INSTRUÇÕES
a. Liste os títulos de todas as obras citadas no trecho sobre a taxa como categoria jurídica.
b. Continue o trecho sobre a taxa como categoria jurídica a partir da última frase apresentada.

TRECHO DO TEXTO
------------

De fato, essa categoria jurídica, tanto no Brasil  como  no  exterior, sempre foi “uma técnica fiscal de repartição da despesa com um serviço público especial e mensurável pelo grupo restrito de pessoas que se aproveitam de tal serviço, ou o provocaram ou o têm ao seu dispor” (cf. ALIOMAR  BALEEIRO, Direito Tributário Brasileiro, 10ª ed., 1985, Forense, p. 328).

Exatamente por isso, EDWIN SELIGMAN enfatiza:

“A característica essencial da taxa é a existência de um benefício especial mensurável, ao mesmo tempo que um interesse público predominante; a ausência de interesse público faz do pagamento um preço e a ausência do benefício especial faz dele um imposto” (em “Essays in Taxation”, 1931, p. 431, “apud” BILAC PINTO, “Estudos de Direito Público”, ed. Forense, 1953, p.162).

------------

LINHAS FORNECIDAS
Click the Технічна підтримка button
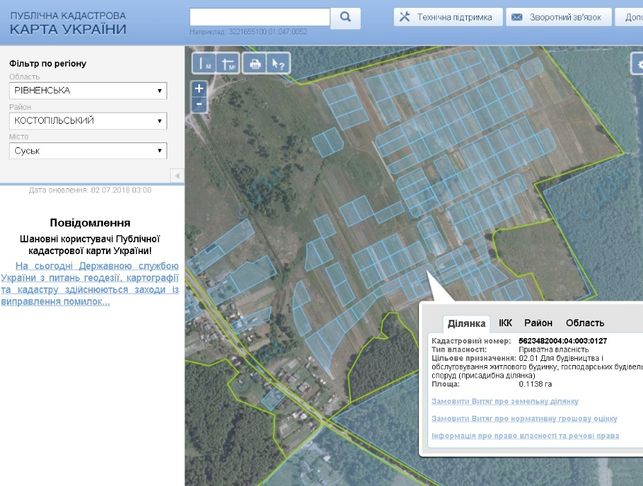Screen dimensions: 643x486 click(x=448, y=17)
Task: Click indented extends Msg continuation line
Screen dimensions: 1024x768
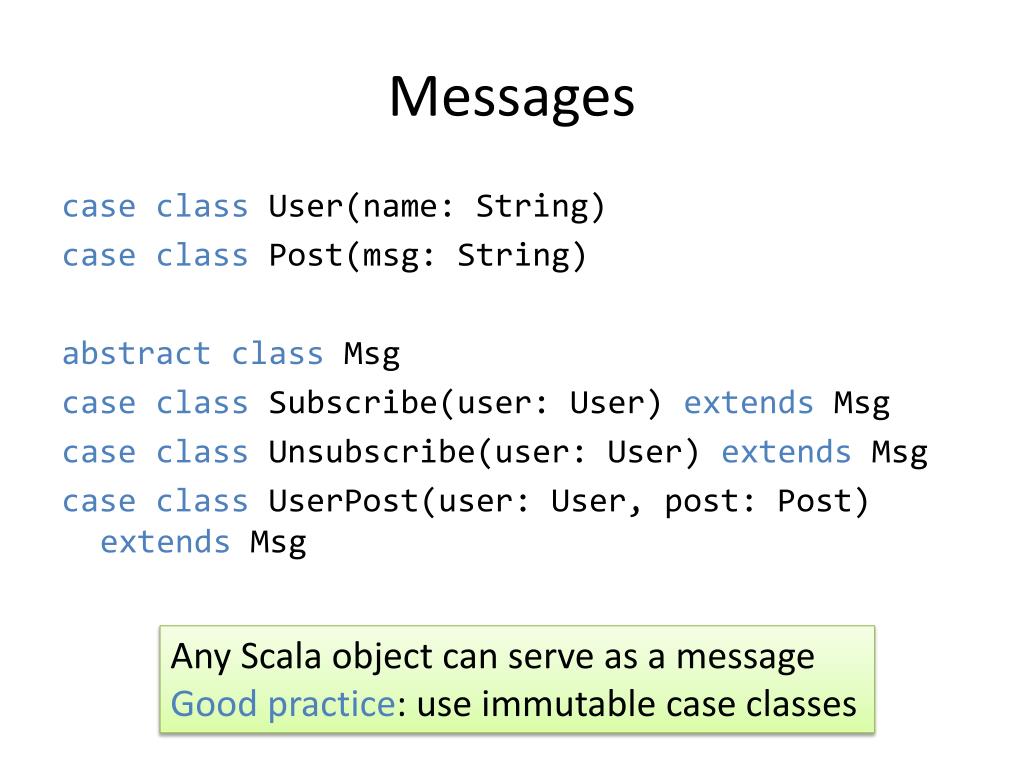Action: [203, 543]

------------

RESPOSTAS ESPERADAS
a. Direito Tributário Brasileiro; Essays in Taxation; Estudos de Direito Público

b.
Diante disso, inegável que o Município de José Bonifácio extrapolou os limites e parâmetros constitucionais ao instituir a taxa de conservação impugnada, cujo fato gerador é serviço público geral e indivisível, que beneficia um número indeterminado (ou, pelo menos, indeterminável) de pessoas, serviços que não oferecem “benefício especial” aos contribuintes 'eleitos' pela lei.

Ademais, não basta que a lei instituidora de uma taxa afirme que  esta se destina a custear um serviço prestado ao contribuinte ou fruível por  este: também é indispensável que o benefício possa ser quantificado em relação a cada contribuinte. Nesse sentido, já decidiu o SUPREMO TRIBUNAL FEDERAL que “o benefício especial objetivo, mensurável é condição essencial para que o tributo seja conceituado como taxa” (STF, RE 72.374-ES, RDA, 110-212, rel. Ministro Luiz Gallotti).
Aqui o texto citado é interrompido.